Academy of Creativity- The Russian Academy of Arts
The Russian Academy of Arts, also known as the Saint Petersburg Academy of Arts, was a Saint Petersburg art academy created in 1757 by Ivan Shuvalov, the founder of the Imperial Moscow University, under the name Academy of Three Noblest Arts. Elizabeth of Russia renamed it the Imperial Academy of Arts and commissioned a new structure, finished 25 years later beside the Neva River in 1789. The institution encouraged neoclassical style and method, and it sent bright students to European cities to deepen their education. Academy training was practically needed for artists to have a successful career. The academy also offers exclusive Imperial Academy of Arts Drawing and painting program.
Throughout Imperial Russia
Initially, the Academy was housed at the Shuvalov Mansion on Sadovaya Street. Catherine the Great renamed it the Imperial Academy of Arts in 1764 and commissioned Alexander Kokorinov, the Academy's first rector, to construct a new tower. The Neoclassical structure, which opened in 1789, took 25 years to complete. Konstantin Thon was responsible for the sumptuous decoration of the interiors. He also designed a quayside in front of the building, with stairs down to the Neva River, and adorned it with two 3000-year-old sphinxes, which were transported from Egypt.
The Academy of Arts' Higher Art School
In 1893, the Imperial Academy of Arts was split into two parts: the Academy of Arts itself, which was in charge of all creative activities in the Russian Empire, and the Higher Art School of the Academy of Arts, which was exclusively concerned with academic matters. The Academy's vice-president, Count Ivan Ivanovich Tolstoy, spearheaded the reform.
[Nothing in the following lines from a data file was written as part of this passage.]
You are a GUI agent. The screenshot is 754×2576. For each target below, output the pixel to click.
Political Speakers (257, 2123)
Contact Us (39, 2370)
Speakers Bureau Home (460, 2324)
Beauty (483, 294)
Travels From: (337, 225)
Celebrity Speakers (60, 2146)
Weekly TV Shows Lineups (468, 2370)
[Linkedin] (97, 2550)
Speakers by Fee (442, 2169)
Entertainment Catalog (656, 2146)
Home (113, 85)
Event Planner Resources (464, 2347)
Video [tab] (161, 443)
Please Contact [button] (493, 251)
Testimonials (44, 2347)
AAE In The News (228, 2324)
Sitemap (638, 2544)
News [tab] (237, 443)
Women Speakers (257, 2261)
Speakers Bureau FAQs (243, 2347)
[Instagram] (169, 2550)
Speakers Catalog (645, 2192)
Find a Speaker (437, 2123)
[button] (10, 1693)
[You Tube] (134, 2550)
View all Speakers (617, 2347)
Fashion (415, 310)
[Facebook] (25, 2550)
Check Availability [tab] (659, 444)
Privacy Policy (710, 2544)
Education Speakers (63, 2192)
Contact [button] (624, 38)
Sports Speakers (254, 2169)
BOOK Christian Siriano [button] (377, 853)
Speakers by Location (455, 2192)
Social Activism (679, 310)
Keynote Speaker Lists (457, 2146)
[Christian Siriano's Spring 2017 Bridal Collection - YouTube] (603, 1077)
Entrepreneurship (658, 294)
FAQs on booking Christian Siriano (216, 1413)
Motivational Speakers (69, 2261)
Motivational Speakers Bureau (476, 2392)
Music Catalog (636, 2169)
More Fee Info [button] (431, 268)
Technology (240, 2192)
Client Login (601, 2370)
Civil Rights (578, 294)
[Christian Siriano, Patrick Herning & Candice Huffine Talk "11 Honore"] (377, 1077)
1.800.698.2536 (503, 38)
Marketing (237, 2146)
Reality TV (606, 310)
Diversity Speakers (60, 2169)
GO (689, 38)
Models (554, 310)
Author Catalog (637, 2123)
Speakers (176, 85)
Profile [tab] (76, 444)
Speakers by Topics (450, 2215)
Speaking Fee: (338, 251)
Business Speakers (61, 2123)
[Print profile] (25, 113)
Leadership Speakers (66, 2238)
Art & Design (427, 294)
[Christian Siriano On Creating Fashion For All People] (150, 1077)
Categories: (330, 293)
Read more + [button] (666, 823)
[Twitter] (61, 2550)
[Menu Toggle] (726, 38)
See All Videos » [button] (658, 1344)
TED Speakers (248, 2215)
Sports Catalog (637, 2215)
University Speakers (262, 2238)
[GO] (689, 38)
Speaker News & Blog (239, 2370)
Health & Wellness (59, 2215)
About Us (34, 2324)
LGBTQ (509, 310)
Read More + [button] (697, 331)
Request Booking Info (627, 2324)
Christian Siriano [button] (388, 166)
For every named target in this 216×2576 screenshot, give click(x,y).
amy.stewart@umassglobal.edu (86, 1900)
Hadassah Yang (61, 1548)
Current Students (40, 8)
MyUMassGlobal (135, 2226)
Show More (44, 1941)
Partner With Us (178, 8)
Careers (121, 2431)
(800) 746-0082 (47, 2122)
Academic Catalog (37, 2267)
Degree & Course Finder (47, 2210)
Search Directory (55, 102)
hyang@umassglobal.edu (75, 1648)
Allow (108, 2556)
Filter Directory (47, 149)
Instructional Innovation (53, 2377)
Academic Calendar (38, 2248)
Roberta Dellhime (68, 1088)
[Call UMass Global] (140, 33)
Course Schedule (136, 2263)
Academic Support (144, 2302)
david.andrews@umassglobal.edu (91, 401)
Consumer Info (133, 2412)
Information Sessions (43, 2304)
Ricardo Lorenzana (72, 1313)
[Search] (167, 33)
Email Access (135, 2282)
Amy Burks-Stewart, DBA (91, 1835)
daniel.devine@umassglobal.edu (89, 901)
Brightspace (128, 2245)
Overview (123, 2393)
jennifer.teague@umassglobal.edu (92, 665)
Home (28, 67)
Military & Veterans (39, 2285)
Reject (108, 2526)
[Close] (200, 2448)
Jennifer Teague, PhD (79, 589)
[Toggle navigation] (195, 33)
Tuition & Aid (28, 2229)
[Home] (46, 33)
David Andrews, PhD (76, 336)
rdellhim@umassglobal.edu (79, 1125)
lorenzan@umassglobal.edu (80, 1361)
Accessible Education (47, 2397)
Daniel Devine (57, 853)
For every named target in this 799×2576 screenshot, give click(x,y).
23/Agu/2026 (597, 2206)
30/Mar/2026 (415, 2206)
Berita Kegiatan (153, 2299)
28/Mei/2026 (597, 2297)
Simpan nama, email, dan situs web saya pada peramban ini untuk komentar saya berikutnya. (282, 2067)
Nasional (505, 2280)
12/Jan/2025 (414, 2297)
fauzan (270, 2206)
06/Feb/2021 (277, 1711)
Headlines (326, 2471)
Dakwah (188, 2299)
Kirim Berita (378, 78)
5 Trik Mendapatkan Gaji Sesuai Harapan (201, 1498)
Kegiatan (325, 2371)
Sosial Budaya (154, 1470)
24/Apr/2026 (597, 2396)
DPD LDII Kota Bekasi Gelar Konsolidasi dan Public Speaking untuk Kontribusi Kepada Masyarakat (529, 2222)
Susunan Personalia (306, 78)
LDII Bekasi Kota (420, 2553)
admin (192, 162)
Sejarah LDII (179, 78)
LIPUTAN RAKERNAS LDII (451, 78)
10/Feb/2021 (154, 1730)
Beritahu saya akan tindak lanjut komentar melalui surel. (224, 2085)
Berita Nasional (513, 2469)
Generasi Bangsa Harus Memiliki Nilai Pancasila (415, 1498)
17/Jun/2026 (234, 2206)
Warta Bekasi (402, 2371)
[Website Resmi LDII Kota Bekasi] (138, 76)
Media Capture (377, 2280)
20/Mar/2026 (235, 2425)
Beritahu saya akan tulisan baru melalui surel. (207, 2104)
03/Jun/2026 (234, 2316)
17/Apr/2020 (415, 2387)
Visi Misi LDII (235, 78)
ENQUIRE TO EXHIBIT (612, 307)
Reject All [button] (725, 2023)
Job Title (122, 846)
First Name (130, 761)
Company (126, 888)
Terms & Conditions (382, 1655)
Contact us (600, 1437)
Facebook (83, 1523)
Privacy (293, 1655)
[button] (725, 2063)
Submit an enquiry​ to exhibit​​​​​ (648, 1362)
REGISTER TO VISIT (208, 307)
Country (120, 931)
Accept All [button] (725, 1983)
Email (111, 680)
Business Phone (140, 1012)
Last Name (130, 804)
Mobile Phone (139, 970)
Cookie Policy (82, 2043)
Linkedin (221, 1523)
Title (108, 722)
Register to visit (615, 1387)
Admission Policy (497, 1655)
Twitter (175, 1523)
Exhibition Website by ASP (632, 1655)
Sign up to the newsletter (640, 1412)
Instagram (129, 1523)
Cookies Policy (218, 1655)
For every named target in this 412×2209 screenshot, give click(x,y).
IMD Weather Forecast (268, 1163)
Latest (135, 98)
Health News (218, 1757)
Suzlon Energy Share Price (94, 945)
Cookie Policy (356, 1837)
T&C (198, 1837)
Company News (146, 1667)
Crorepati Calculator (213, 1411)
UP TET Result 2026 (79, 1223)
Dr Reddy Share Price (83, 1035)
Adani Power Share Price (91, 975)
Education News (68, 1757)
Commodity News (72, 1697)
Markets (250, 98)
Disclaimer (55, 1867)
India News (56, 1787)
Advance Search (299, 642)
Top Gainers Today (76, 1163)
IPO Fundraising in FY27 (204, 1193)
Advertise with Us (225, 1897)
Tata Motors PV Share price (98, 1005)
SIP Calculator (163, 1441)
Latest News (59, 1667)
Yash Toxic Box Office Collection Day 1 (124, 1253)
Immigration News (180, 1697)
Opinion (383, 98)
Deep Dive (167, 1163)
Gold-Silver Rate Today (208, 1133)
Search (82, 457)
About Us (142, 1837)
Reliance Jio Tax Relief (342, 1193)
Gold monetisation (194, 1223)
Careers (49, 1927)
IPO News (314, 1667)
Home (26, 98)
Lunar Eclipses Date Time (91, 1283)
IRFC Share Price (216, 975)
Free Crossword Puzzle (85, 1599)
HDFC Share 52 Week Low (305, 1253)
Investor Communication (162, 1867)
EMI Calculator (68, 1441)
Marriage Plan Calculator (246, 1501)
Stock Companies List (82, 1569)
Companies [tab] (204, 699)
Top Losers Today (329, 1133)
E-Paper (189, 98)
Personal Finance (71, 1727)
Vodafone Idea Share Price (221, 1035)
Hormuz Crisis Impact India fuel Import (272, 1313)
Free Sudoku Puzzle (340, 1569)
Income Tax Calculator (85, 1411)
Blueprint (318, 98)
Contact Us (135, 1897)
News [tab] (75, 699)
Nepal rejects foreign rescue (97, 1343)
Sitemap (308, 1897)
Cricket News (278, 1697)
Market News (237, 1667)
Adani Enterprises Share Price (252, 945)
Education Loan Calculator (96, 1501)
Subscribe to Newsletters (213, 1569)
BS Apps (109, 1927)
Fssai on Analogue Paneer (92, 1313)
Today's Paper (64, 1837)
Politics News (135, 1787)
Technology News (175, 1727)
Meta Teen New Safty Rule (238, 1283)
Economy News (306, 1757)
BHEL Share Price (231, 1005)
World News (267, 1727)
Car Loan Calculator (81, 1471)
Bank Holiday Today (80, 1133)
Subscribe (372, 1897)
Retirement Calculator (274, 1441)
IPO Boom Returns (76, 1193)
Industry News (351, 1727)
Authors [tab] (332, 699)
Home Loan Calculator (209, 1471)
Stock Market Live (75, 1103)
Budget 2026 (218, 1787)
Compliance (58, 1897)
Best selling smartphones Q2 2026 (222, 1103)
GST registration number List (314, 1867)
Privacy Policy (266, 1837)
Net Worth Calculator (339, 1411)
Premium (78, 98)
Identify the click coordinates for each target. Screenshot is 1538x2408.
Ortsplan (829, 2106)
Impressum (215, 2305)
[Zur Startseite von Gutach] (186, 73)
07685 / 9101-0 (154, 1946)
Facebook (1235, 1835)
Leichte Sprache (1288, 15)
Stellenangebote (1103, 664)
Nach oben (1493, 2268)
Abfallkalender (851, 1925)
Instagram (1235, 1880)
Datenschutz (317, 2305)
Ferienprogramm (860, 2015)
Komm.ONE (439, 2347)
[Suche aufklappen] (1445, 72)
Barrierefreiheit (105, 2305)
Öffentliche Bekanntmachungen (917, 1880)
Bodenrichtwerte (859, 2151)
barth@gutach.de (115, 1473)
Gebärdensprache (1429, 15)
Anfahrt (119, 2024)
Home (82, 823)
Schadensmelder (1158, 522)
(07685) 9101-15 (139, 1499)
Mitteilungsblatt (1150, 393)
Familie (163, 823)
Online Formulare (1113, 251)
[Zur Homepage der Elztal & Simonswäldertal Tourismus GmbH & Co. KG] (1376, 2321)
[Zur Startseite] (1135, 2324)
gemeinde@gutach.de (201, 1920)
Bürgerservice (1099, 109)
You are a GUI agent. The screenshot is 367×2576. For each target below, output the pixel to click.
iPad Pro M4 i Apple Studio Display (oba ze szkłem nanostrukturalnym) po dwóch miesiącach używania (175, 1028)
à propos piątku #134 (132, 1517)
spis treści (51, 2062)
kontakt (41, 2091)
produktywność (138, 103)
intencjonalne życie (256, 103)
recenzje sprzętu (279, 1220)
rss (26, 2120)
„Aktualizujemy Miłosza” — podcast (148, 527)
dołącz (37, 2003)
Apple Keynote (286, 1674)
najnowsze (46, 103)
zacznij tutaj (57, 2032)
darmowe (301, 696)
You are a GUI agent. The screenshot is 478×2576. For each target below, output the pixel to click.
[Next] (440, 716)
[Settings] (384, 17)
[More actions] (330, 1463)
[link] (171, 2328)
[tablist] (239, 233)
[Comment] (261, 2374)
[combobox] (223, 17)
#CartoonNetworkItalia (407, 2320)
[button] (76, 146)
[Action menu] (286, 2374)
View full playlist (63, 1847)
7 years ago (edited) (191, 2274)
The Imperial Academy of Arts' Big Gold Medal
The Big Gold Medal, which granted the right to a foreign pensioner (from three to six years), was awarded in a competition in which the most talented graduates of the Academy were allowed to complete their studies, with the small gold medal of the Academy «For Success in Drawing» awarded at the start of the competition. Graduates who obtained a big gold medal stayed at the Academy of Arts for an additional year, receiving a specialized workshop, work equipment, and a hefty monetary stipend. Those accepted into the competition were required to carry out the "program," which consisted of drawing a picture by the program (creative tasks). The challenge, which was usually based on a historical topic, was designed so that the participant demonstrated all of the professional abilities and information that he had acquired during his studies.
In the former Soviet Union
Following the 1917 Russian Revolution, the Imperial Academy underwent several modifications. It was formally abolished in 1918 and replaced by the Petrograd Free Art Educational Studios (Pegoskhuma), which was renamed the Petrograd Svomas (Free Art Studios) in 1919, the Petrograd State Art-Educational Studios of Reconstructed Academy of Arts in 1921, Vkhutein in 1928, Institute of Proletarian Fine Arts in 1930, the Russian Academy of Arts in 1933, and Academy of Arts of the USSR in 1947. Following the Academy's relocation to Moscow that year, the building in Leningrad has renamed Ilya Repin Leningrad Institute for Painting, Sculpture, and Architecture.